I simply don’t believe that a KOL’s posts on X are representative of the broader user base. It’s easy for them to build a position in the current frenzy, promote their token, profit from followers, and repeat. There’s definitely survivorship bias going on here — the winners are far more vocal than the losers, creating a distorted perception of reality.
To put this in perspective, the general market is losing millions every day to scammers, developers, insiders, MEV, KOLs, and that’s not even counting the fact that most of the tokens they trade on Solana are just memes with no real backing. It’s hard to argue against the fact that most memes will eventually meet the same fate as $boden.
Additional considerations
Markets are volatile, and when sentiment shifts, factors that buyers had overlooked become apparent:
The instability of blockchain and frequent failures
High transaction failure rate
Difficult to use block explorer
The development threshold is high, and Rust is much less user-friendly than Solidity
Poor interoperability with the EVM. I think it’s healthier to have multiple interoperable chains competing for our attention than to be stuck on a single (relatively centralized) chain.

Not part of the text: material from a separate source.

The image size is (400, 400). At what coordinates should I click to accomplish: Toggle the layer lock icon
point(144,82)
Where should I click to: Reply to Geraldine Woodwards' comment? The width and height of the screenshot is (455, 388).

The likelihood of an ETF is low, both from a regulatory and demand perspective. This article highlights the reasons why institutional demand is low in Solana’s current state. @malekanoms also highlights a few points that I think are relevant to traditional finance (and rebuttals from @0xmert):
Omid Malekan: “ETH is a high quality liquid asset (HQLA) in crypto. In preparation for the launch of an ETH ETF, I wrote a brief paper explaining what HQLA is, why we need a native digital asset, and why ETH is the most likely choice. My analysis contrasts it with BTC and SOL.”

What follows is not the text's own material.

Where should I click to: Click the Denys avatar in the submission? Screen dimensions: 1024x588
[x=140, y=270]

Up to 67,000 SOL ($12.4 million) of newly minted tokens per day
41M SOL ($7.6B) remains locked in the sale of FTX assets. 7.5M ($1.4B) will unlock in March 2025, with an additional 609,000 ($113M) unlocked monthly thereafter until 2028. Most tokens were purchased for around $64 each.
in conclusion
As usual, it is the shovel sellers who profit, while speculators often suffer losses without knowing it.
I believe that the commonly cited SOL metrics are grossly inflated. Furthermore, the vast majority of organic users are rapidly losing money to malicious actors. We are currently in a mania phase where general inflows still exceed outflows, creating a façade of positivity. Once users become exhausted by continued losses, these metrics will quickly collapse.
As mentioned above, SOL also faces a number of fundamental headwinds that will surface once sentiment turns. Any price increase will exacerbate inflationary pressures and unlocking.
Ultimately, I believe SOL is overvalued from a fundamental perspective, and while existing sentiment and momentum may drive prices higher in the short term, the long-term outlook is more uncertain.
Disclaimer: While I have held SOL at various times in the past, I do not currently hold any material position in SOL. Many of the views I have stated above are my own speculative opinions and are not factual. I may be wrong in my assumptions and conclusions. Please always do your own research - this is not investment advice.